When you get right down to it, the central hook in G.B.F. isn’t only simple, but more than a little simplistic, not to mention a tad behind the times. As George Northy’s screenplay repeatedly reminds us, gays aren’t simply fashionable mascots for affluent, status-seeking teenage girls, but—shocker!—actual human beings in their own right. And yet, the film, lensed in appealing candy-striped colors, has so much fun exploding stereotypes and radiates with such infectious comic gusto and genuine good nature, that it would be almost churlish to resist its charms.
Good-natured would definitely not be the word to describe the three “Queens” of North Gateway High—at least at the beginning of the movie. Each intent on cementing her status as the most popular girl in school, blond bombshell Fawcett (Sasha Pieterse), diva-ish Caprice (Xosha Roquemore), and Mormon goody-goody ’Shley (Andrea Bowen) are always looking for the latest advantage. So when they read in Teen Pose magazine that the newest fashion accessory is the G.B.F. (gay best friend), they despair of ever finding this must-have item since there are no out students in the school.

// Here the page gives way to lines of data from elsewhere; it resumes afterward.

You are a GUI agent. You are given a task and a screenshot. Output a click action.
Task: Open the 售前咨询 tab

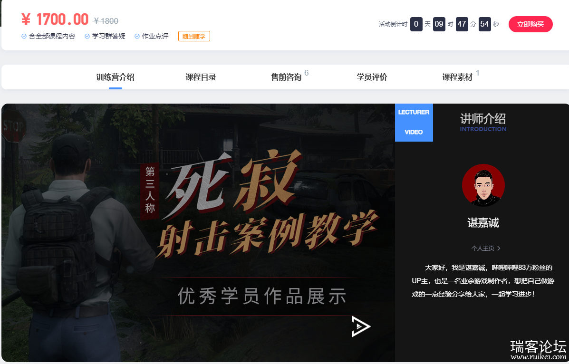click(286, 76)
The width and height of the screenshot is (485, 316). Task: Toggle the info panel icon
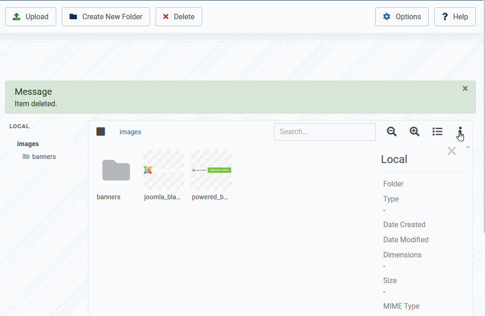[x=460, y=132]
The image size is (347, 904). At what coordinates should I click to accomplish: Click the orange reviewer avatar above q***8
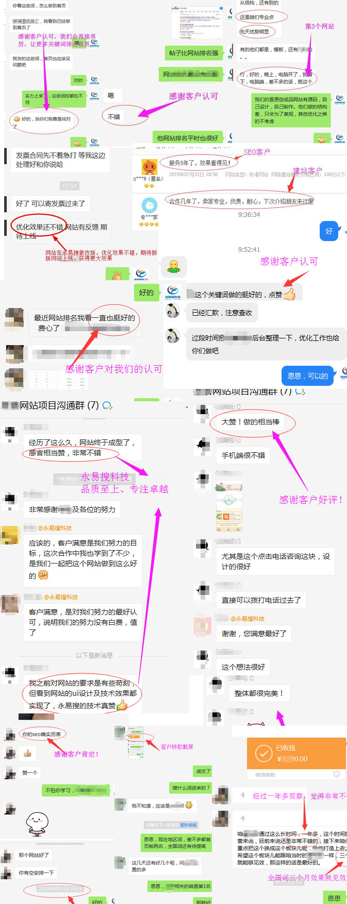149,167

But luckily for them, thanks to a new app called “Guydar,” which lets men find other men for hook-ups, and the efforts of the president of the gay-straight alliance, no less desperate than the Queens to find a gay student to use for her own purposes, closeted Tanner (Michael J. Willet) is unwittingly outed.

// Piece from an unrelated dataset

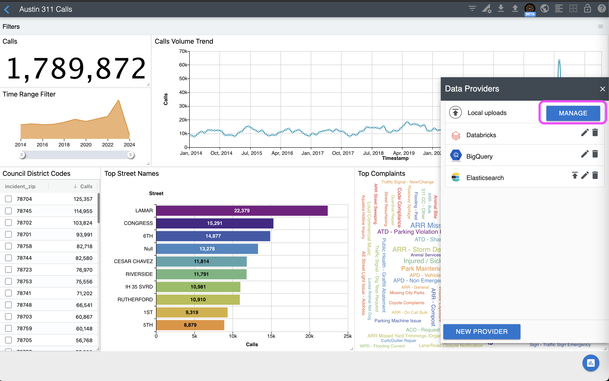The image size is (609, 381).
Task: Click the MANAGE button for Local uploads
Action: (573, 113)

Much hijinks ensue, as the three Queens battle with each other for Tanner’s company while teaching this comic-book nerd how to “be gay.” But Tanner isn’t the only character to not conform to expectations, and much of the film’s humor derives from the inability of characters to comprehend people who don’t fit their preconceived notions. From Tanner’s friend Glenn, who everyone mistakenly assumes is gay, to Fawcett, who turns out to be a chemistry whiz, everyone is full of surprises. While it’s funny to watch the initial puzzlement on the Queens’ faces at Tanner not resembling the queer people “on Bravo,” there are more serious issues here, such as anti-gay bullying, which Stein handles with a deft touch, not downplaying the gravity of the situation, but never letting it bog down in Afterschool Special-style drama.
G.B.F. has no shortage of memorable lines, such as a student decrying Mormon bigotry with the O’Jays-paraphrased declaration that “they smile to your face, then Prop 8 you in the back,” and generally maintains a tone of even-handed ridicule that gently pokes fun at people for modifying their behaviors to fit social expectations, a welcome mainstay of the high school comedy. But the film is also compassionate, understanding the pressures that lead to these negative actions and allowing just about everyone, even the trio of supposed mean girls, to register as fully human. It’s a generous vision, almost too generous in its scenes of absurdly contrived resolution, but the movie’s wit remains perennially quick enough to undercut even these most life lesson-y of moments.